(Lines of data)
^^^^^^^^^^^^^^^^

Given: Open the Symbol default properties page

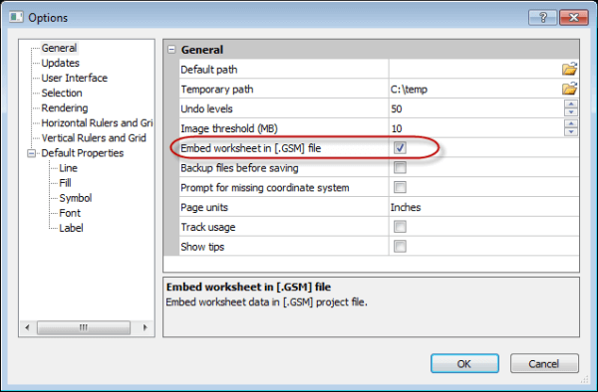Looking at the screenshot, I should click(76, 198).
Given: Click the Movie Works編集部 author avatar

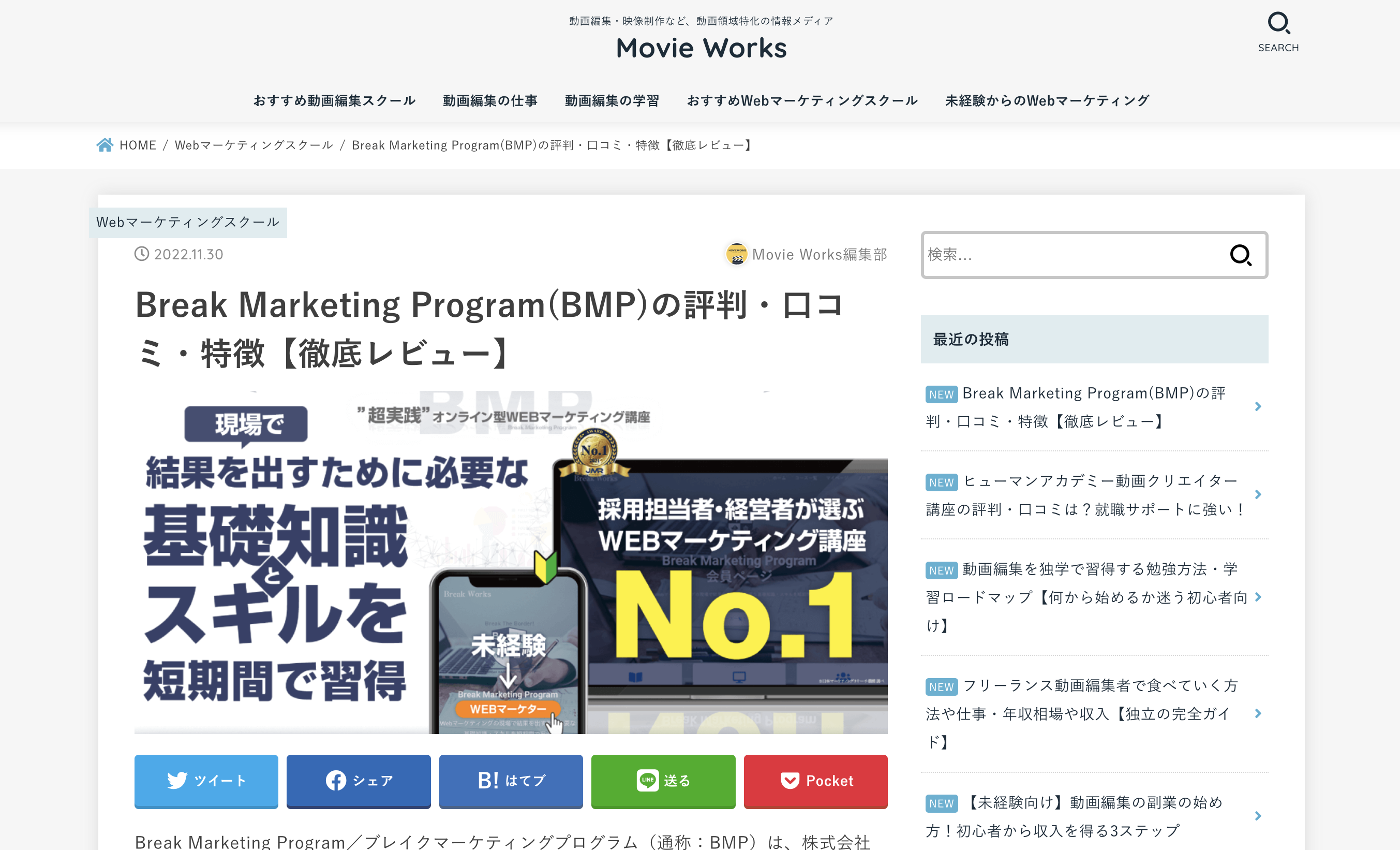Looking at the screenshot, I should 737,254.
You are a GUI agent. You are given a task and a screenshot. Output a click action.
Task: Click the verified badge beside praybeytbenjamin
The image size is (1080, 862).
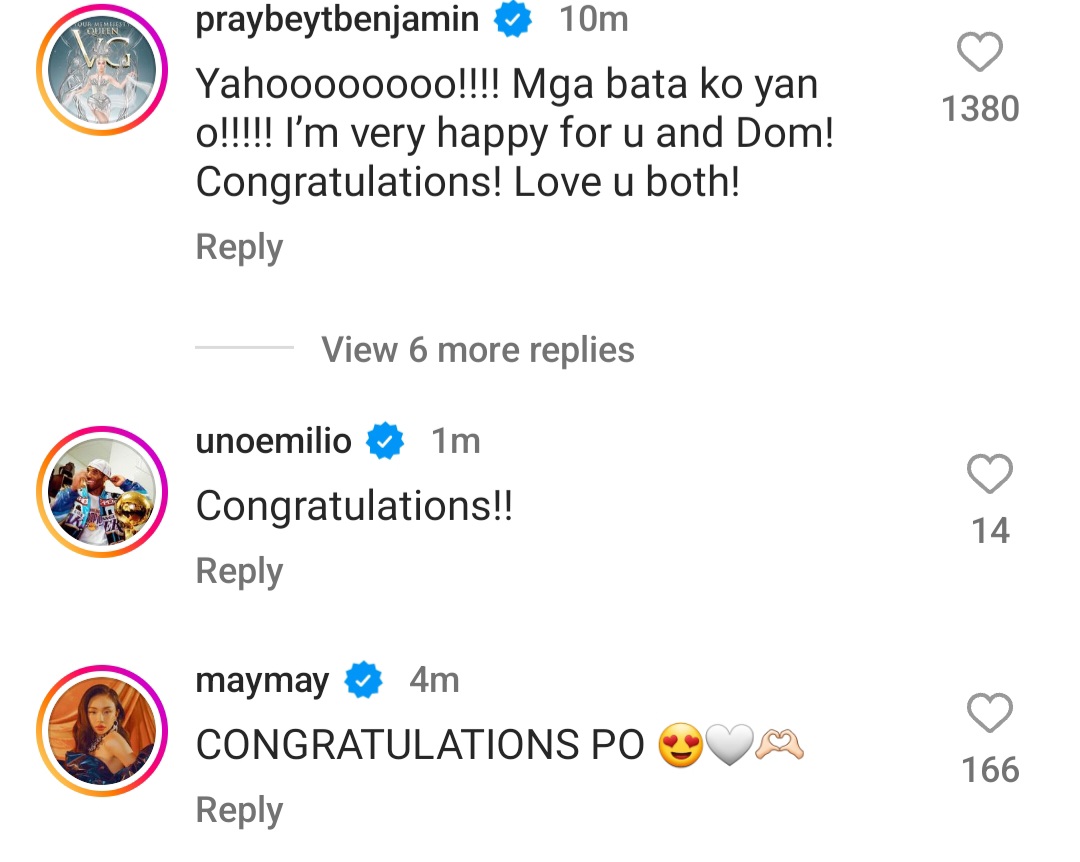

^^^^^^^^^^^^^^^^

» **EXERCISE OBJECTIVE**
Rewrite every entry above, replacing "avatar" with "profile picture" and leaving everything else the same. Leave the pictures out of your answer.

» **EXERCISE SOLUTION**
Given: Open the Symbol default properties page

Looking at the screenshot, I should click(76, 198).
Given: Click the Movie Works編集部 author profile picture

Looking at the screenshot, I should 737,254.
You are a GUI agent. You are given a task and a screenshot. Output a click action.
Task: Click the verified badge beside praybeytbenjamin
The image size is (1080, 862).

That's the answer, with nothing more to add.